Semaine de projections aux classes, j’arrive encore à l’école plutôt pour installer mon matériel. Alah me fera bien rire en me répondant « non » pour le vidéoprojecteur. On sympathise, on parle un peu français, vraiment un chouette type. Ne commençant à projeter qu’après le petit-déjeuner, j’observe les 5e année. Une prof assez étrange qui gronde en même temps qu’elle essaye d’être sympa. J’observe et j’évite de m’impliquer. Après le « desayuno », je présente mes vidéos aux 2e année. Toujours les mêmes réactions, et ça plaît aussi beaucoup aux dames de service qui aident beaucoup. Alors, je profite aussi de ces présentations pour leur expliquer ce que j’attends de chacune des classes. Les 2e grade seront très contents de devoir présenter leur récréation.
J’enchaîne en projetant à la classe de 4e Grade. Ils m’amusent beaucoup ! Quand je leur montre la vidéo des écoles qui me suivent et qui font coucou, mes petits amis péruviens font aussi coucou. Le pays qui les impressionne le plus est le Japon, et ils réagissent à chaque fois avec « ohhh ! » quand ils voient des jeux dans la cour. Eux aussi sont très contents de devoir faire la vidéo de présentation de leur école. Je range mon matos pour aujourd’hui, puis je retourne en 5e Grade.
La prof s’absente, je regarde ce que les enfants écrivent et font comme travail. Naturellement, ils s’intéressent à moi, et je leur explique un peu mon projet. Mais ça ne plaît pas à l’enseignante et quand elle revient, elle gronde ses élèves parce qu’ils n’ont pas avancé. Une autre bénévole m’avait prévenu qu’elle faisait ça, pourtant elle aime bien s’investir dans nos projets. Ça me met dans une situation un peu délicate, mais je ne suis plus surpris de rien et je m’adapte. Je continue mes observations en restant au fond sans bouger.
Après la récréation, la prof devra partir pour un rendez-vous médical, elle les met devant un reportage de sciences, ils doivent prendre des notes, et elle me les confie. Angélique, la volontaire qui est ici depuis deux ans, passe me dire bonjour. Je voulais la voir pour qu’elle m’aide à traduire les questions des enfants quand je ferai les relations-Skype. Très emballée par le projet, il n’y a pas de souci. On prend le temps de discuter ; les projets de chacun, le Pérou, l’école, c’est vraiment très intéressant de parler avec elle. En plus, elle aime beaucoup mon projet, parce que je suis l’un des rares à venir dans cette école avec déjà un projet à proposer et à mettre en place. Elle doit repartir.
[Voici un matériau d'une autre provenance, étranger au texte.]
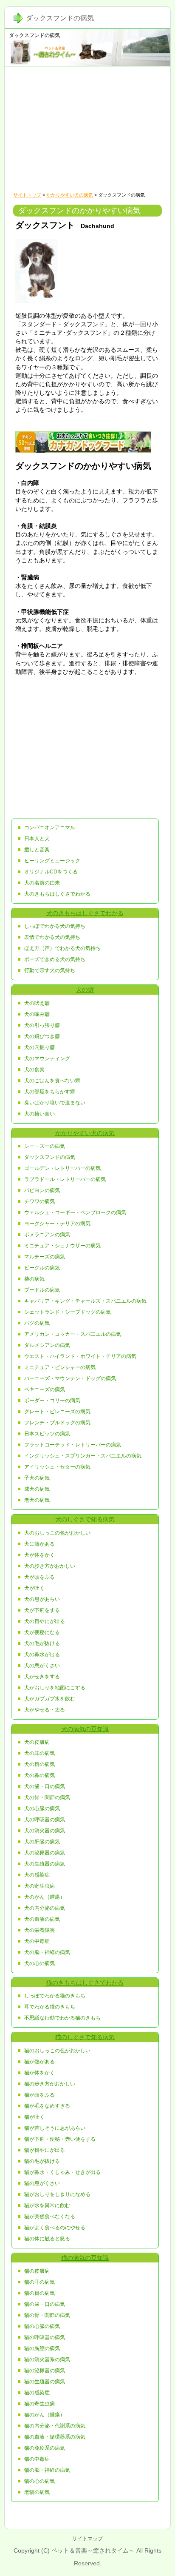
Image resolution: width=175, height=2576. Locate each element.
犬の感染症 (37, 1875)
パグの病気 (37, 1323)
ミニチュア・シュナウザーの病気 (62, 1246)
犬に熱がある (39, 1544)
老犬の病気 (37, 1500)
Je continue de surveiller la classe mais ils ne sont plus très attentifs à la vidéo. Je leur demande leurs cahiers pour regarder ce qu’ils font et pour prendre des photos. Je suis toujours épaté par la première page du cahier qui est super bien décorée en rapport avec le thème. Ils reproduisent des schémas de cellules à la perfection déjà à leur âge et leurs livres sont pas mal et bien illustrés, ça vaut des photos. Bon j’avoue qu’à la fin, ils ne regardent plus du tout et je m’amuse avec eux dans la classe. Mais ils sont très sérieux, ils attendent le retentissement de la cloche pour sortir.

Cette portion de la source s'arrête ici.